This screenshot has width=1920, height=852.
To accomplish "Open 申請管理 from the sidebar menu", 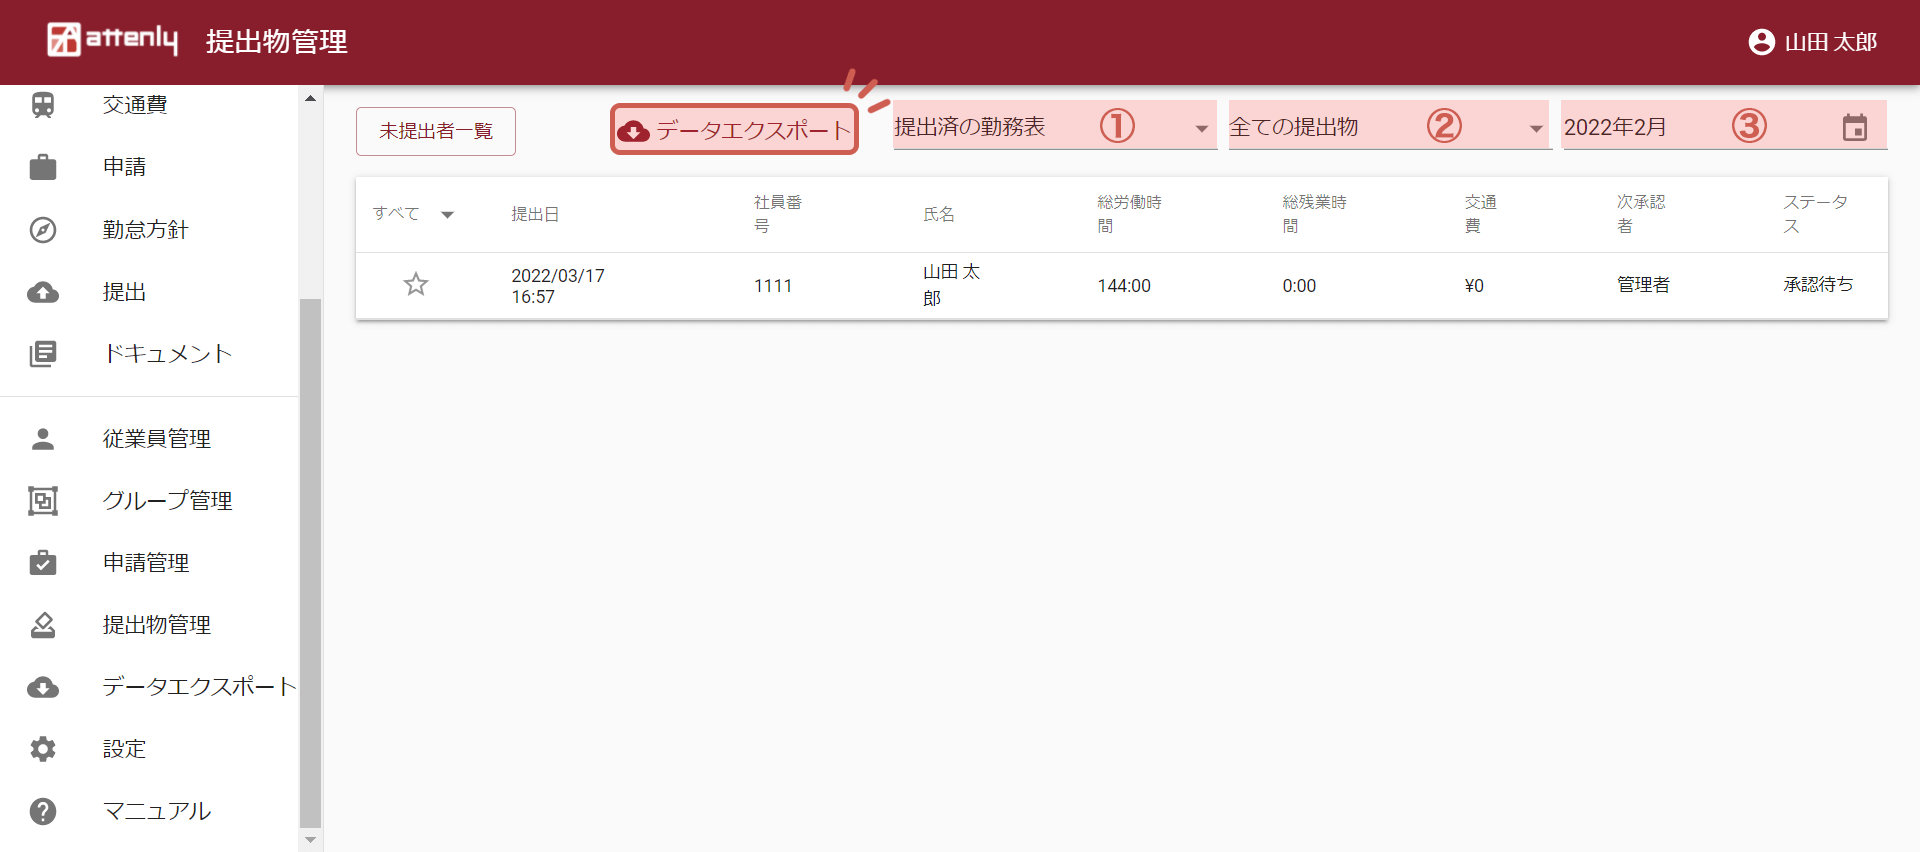I will point(146,563).
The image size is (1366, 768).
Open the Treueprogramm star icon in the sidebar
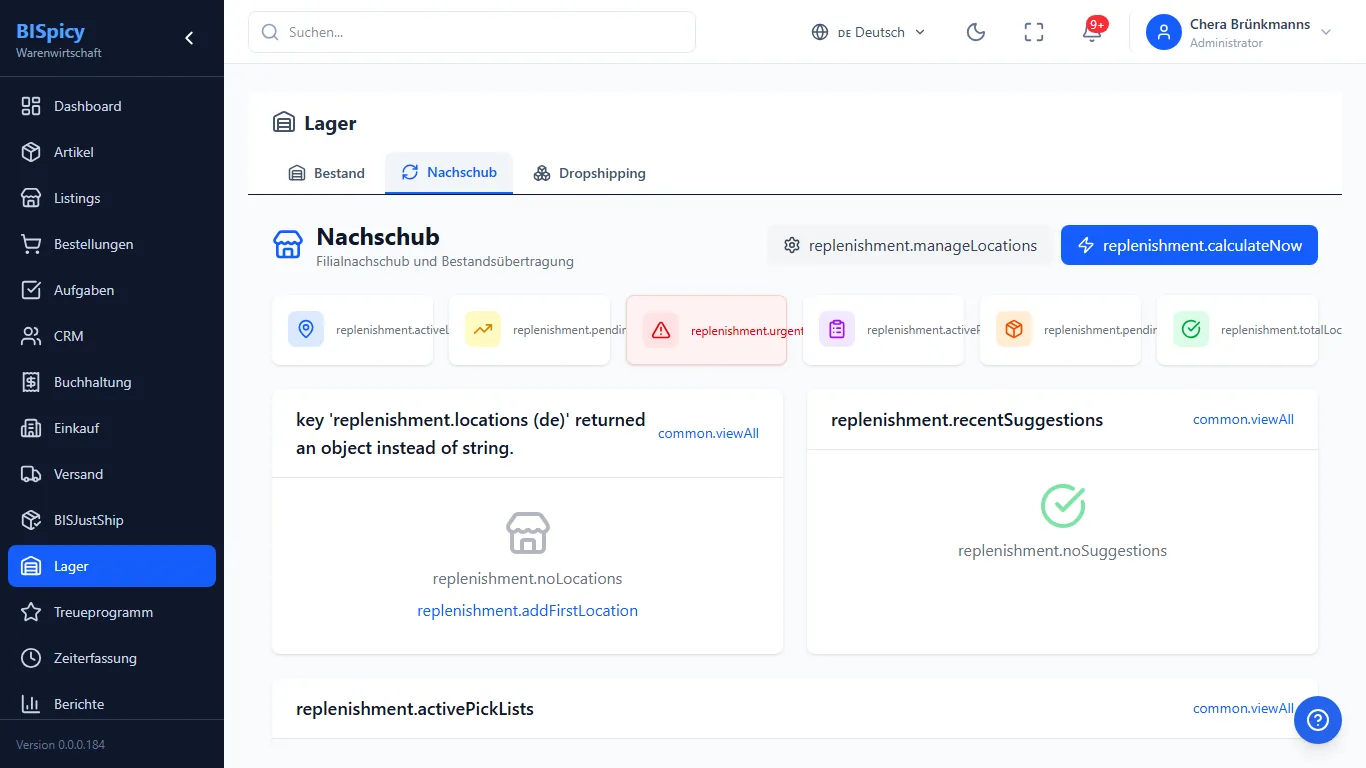(31, 612)
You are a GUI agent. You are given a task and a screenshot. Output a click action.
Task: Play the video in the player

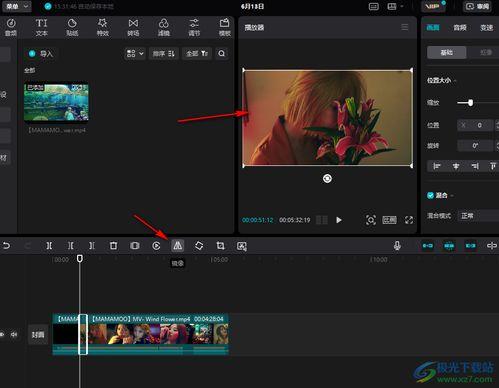339,220
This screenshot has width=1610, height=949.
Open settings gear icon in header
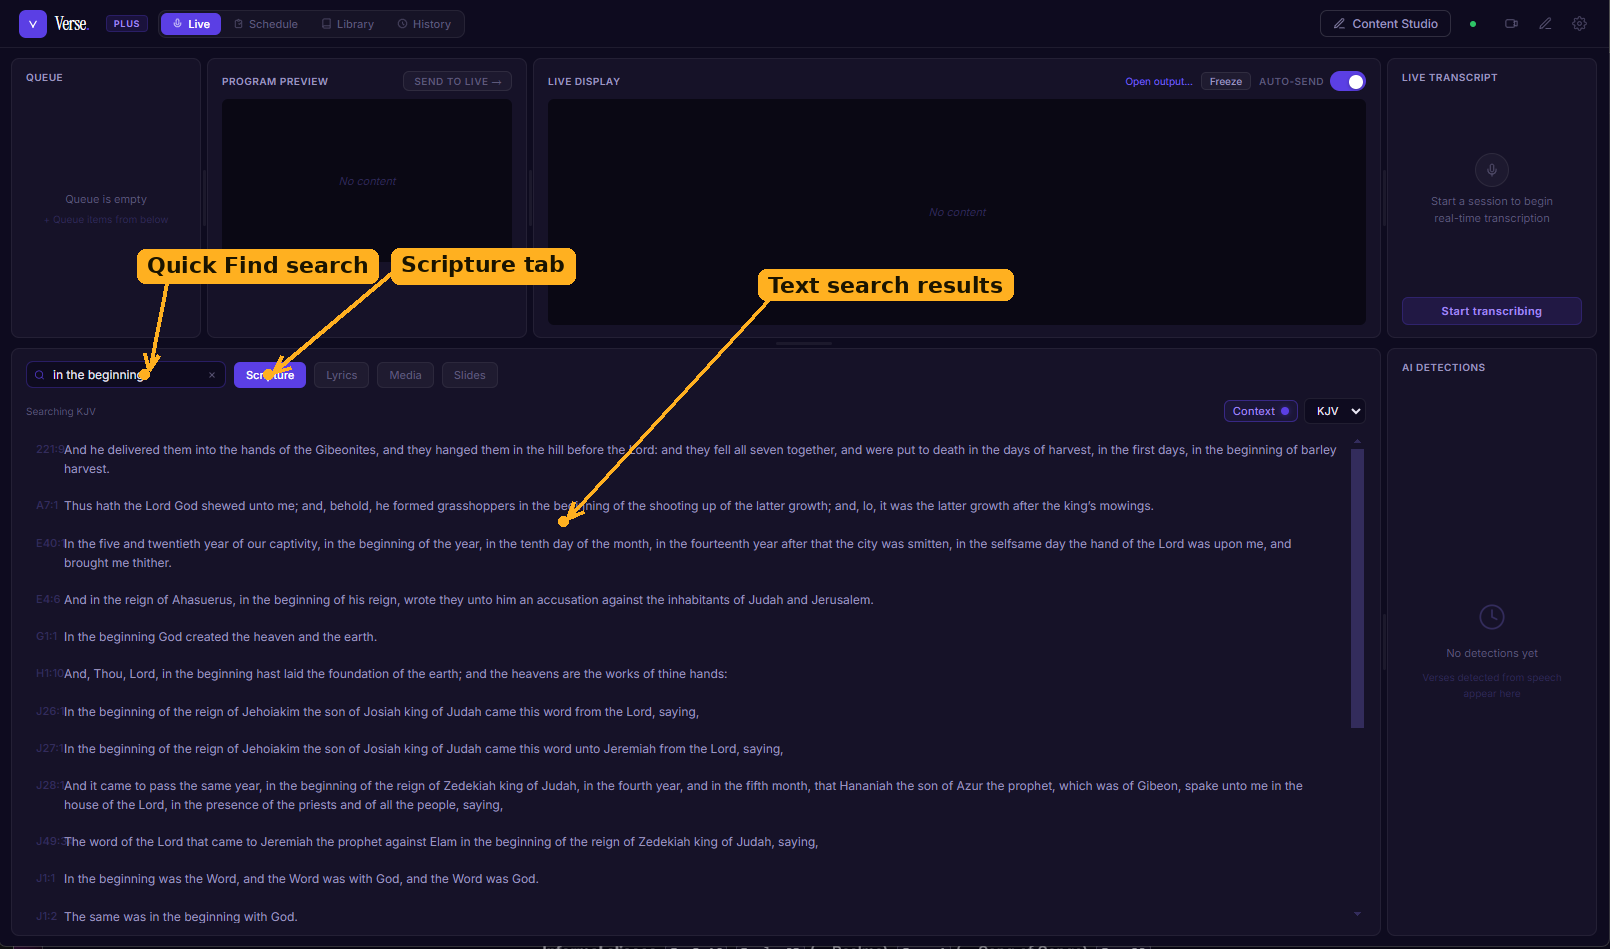[1579, 24]
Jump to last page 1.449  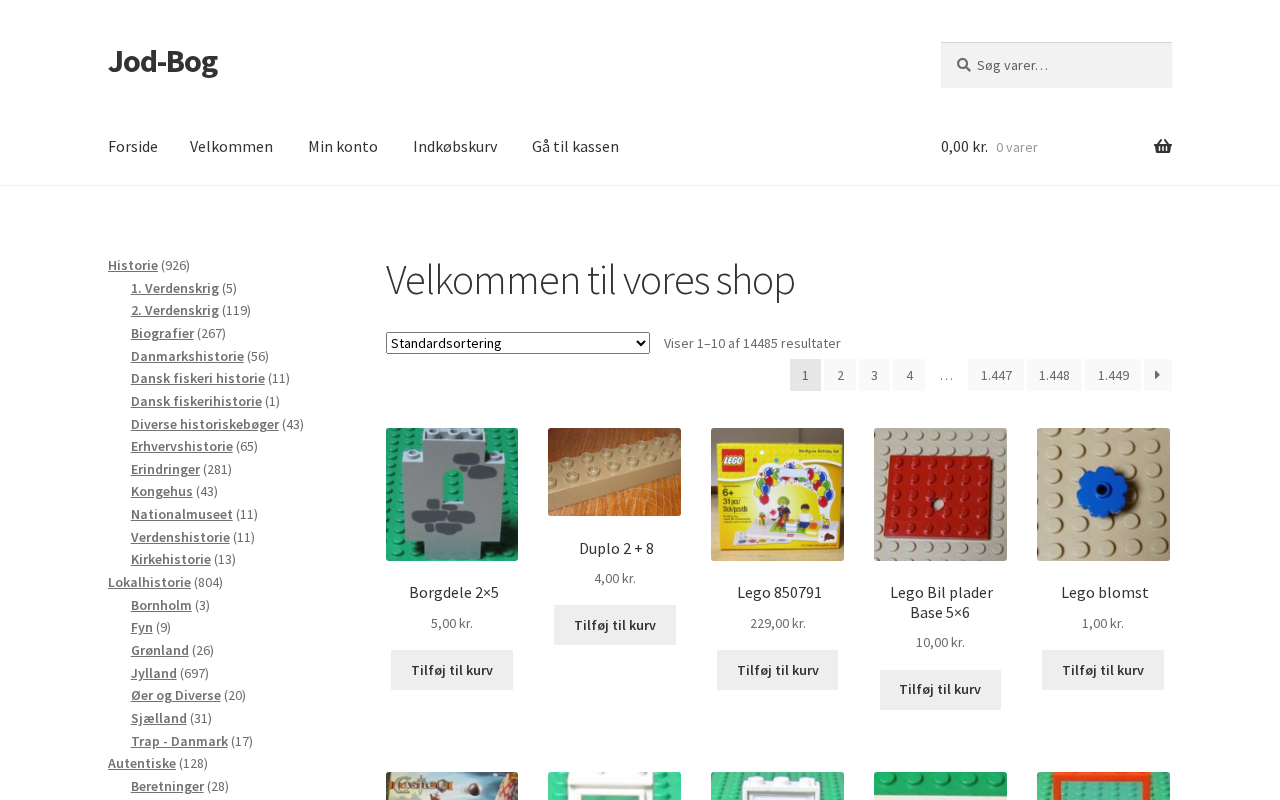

☆ ☆ ☆ ☆

→ To do
Update the rows from the line containing "You are a GUI" through the end of the rows, replacing "screenshot" with "screen image" and leaving everything else unchanged. Leave the pictures out of your answer.

→ Answer for the task
You are a GUI agent. You are given a task and a screen image. Output a click action.
Task: Play the video in the player

339,220
This screen image has width=1610, height=949.
Open settings gear icon in header
[1579, 24]
Jump to last page 1.449  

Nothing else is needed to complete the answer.